Никита быстро наклонился, стал целовать сталинскую руку.
- Товарищ Сталин, товарищ Сталин... - всхлипывал он при этом, замирая от счастья.
- Что вы это? Глупость какая! - Сталин вырвал свою руку, взял папку и трубку и направился к своему письменному столу, который был расположен в дальнем углу кабинета у окна. Закурил, и весь кабинет постепенно наполнился сладким ароматом "Герцеговины Флоры".
- Подходите, садитесь, - он указал Хрущеву, который стоял ни жив, ни мертв у двери, на кресло у своего письменного стола, а сам сел в кресло напротив. - Что это у вас за бумаги, свернутые в трубку?
Никита мелкими шажками, бочком подошел к Сталину, но продолжал стоять.
- Садитесь, - увещевательно-отеческим тоном повторил он. - Я вас слушаю.
Никита суетливо развернул несколько больших листов ватмана, стал искать глазами, чем бы прижать их с двух сторон, чтобы они вновь не сворачивались. Сталин передал ему две бронзовые чернильницы с массивного прибора.
- Это, товарищ Сталин, черновые эскизы моего предложения перестройки Кремля, - Никита скромно потупился. Вздохнул тяжко и, съежившись под удивленно-строгим взглядом генсека, стал выдавливать из себя слова:
- После ликвидации храма Христа Спасителя, акта, на мой взгляд, совершенно необходимого и своевременного (а, может быть, даже и запоздалого) я имел продолжительную беседу с Лазарем Моисеевичем Кагановичем. И даже не одну.
- Наш Лазарь большой говорун, - Сталин усмехнулся в усы, неспешно примял табак металлической ложечкой, вновь раскурил трубку. - О чем же вы беседовали?
- А надо, товарищ Сталин, окончательно искоренить поповскую... - он хотел сказать "херню", но вовремя сдержался - ...поповскую нiсенiтницю.

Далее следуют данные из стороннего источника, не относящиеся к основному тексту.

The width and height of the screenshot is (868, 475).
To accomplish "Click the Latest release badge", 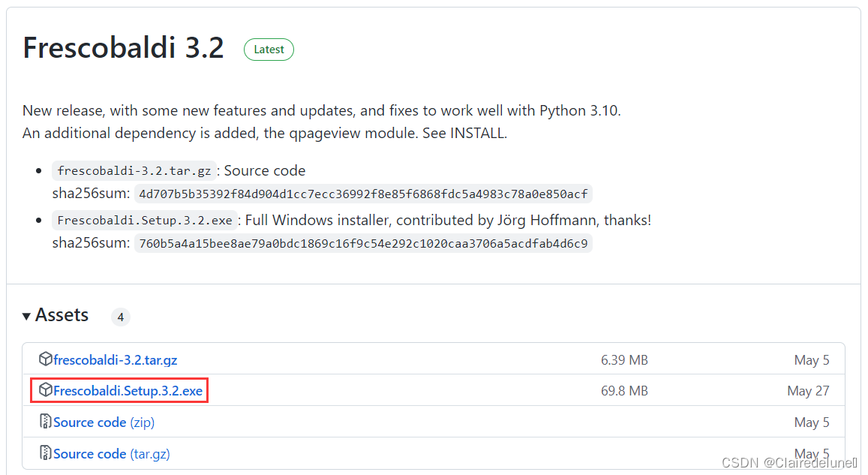I will tap(269, 50).
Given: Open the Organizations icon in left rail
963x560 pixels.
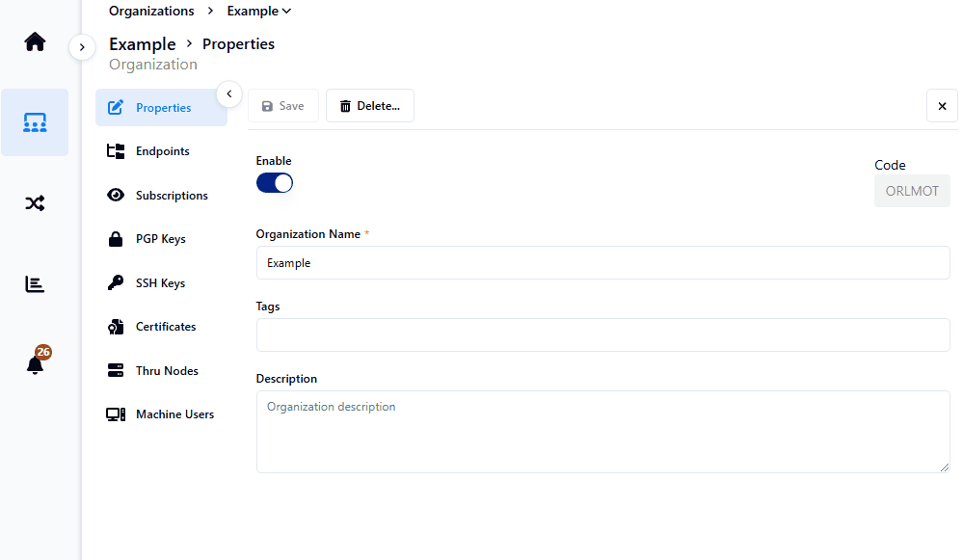Looking at the screenshot, I should (x=35, y=122).

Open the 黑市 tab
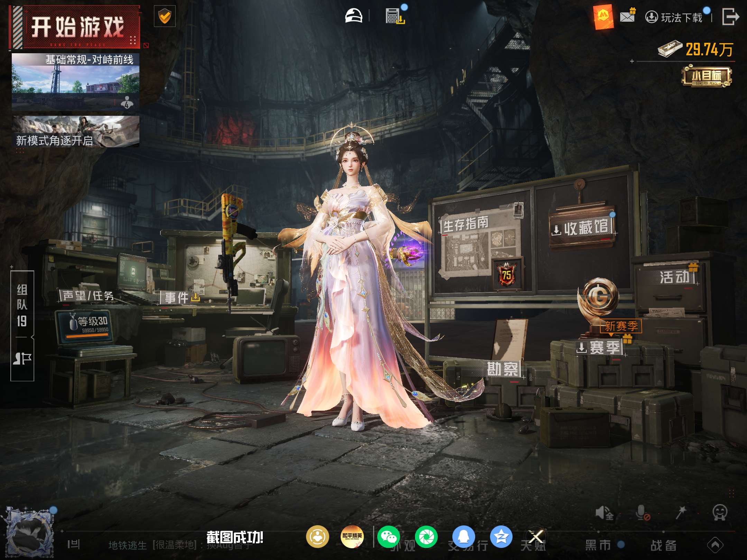(x=598, y=545)
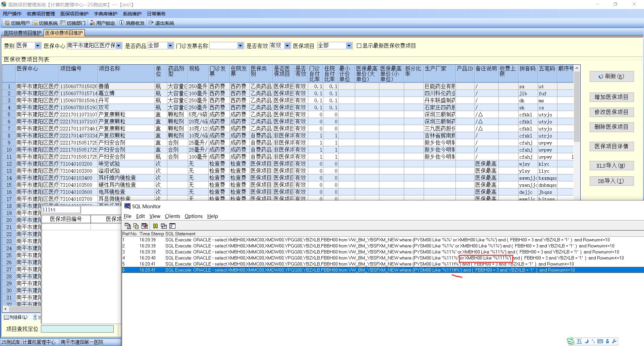This screenshot has width=644, height=346.
Task: Click the XLS导入 button
Action: pyautogui.click(x=611, y=166)
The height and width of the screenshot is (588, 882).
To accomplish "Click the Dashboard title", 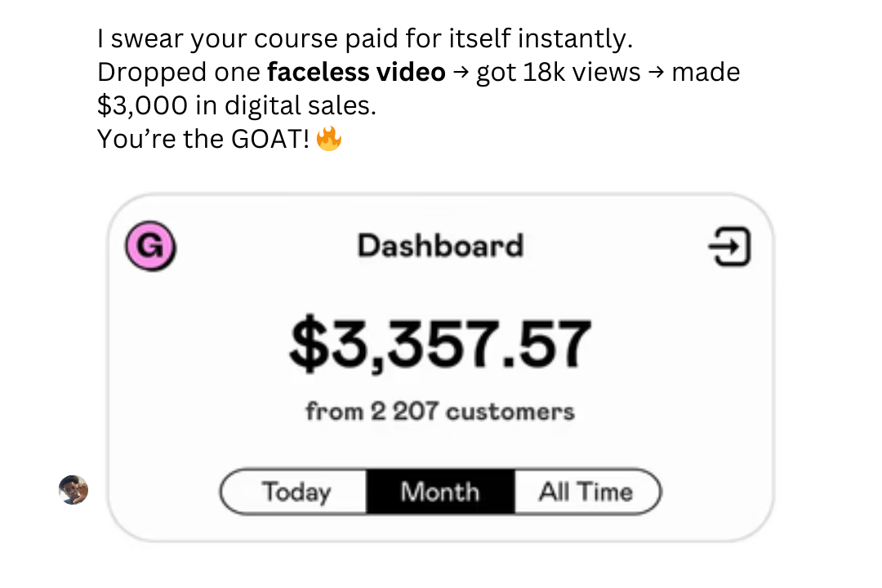I will [440, 246].
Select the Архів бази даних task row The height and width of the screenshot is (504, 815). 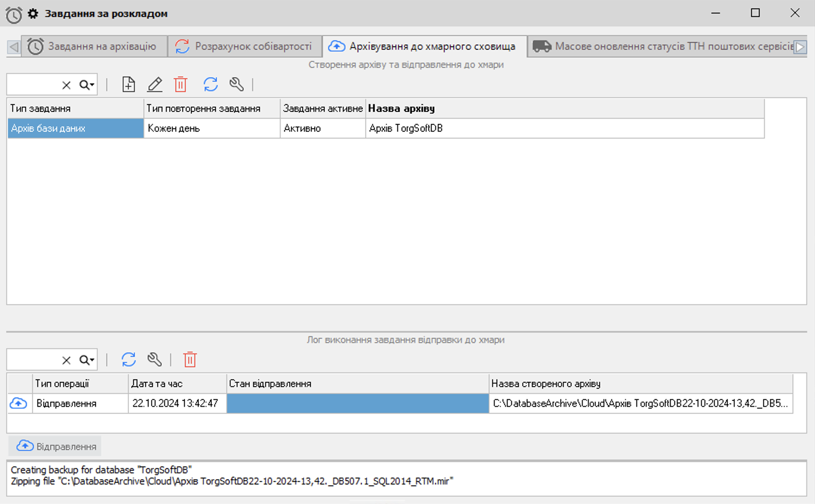(76, 129)
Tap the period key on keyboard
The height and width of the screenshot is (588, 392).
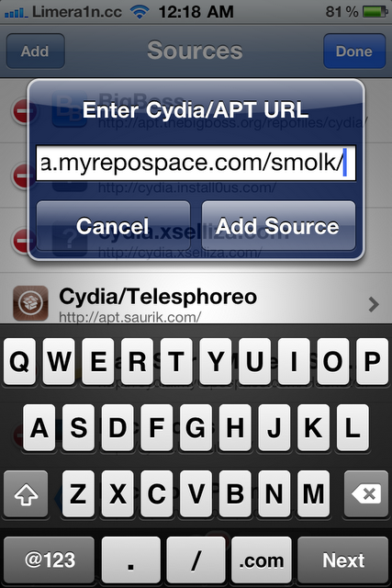(130, 560)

И, уловив вопрос в глазах вождя, пояснил: "Околесицу". Сталин молча попыхивал трубкой и Никита, приняв это за одобрение, продолжал, обретая уверенность и вдохновляясь:
- Кремль испокон веку был вотчиной московских князей и царей. Чтоб легче дурить нашего брата, понастроили они там церквей видимо-невидимо. Теперь наступила новая эра рабочих и крестьян. Теперь мы хозяева жизни. И мы будем строить то, что любо-дорого нашему сердцу и разуму. Предлагаю снести к чертовой бабушке Успенский, Благовещенский и Архангельский храмы. Да, и, конечно, колокольню Ивана Великого. А вместо всего этого хлама мракобесия построить Дворец Комсомола, Дворец Профсоюзов и Дворец Партии. И заместо колокольни - Дворец Пионеров!
"Лихой хлопчик наш Микита, - подумал Сталин. - Весь мир насилья - до основания. Мда..."
- Как вы думаете, товарищ Хрущев, - он присел за боковой столик, отхлебнул из стакана в простом подстаканнике глоток остывшего чая с лимоном, приглашающим кивком указав Никите на второй стакан, - правильно мы сделали, ликвидировав в двадцатых большую часть духовенства?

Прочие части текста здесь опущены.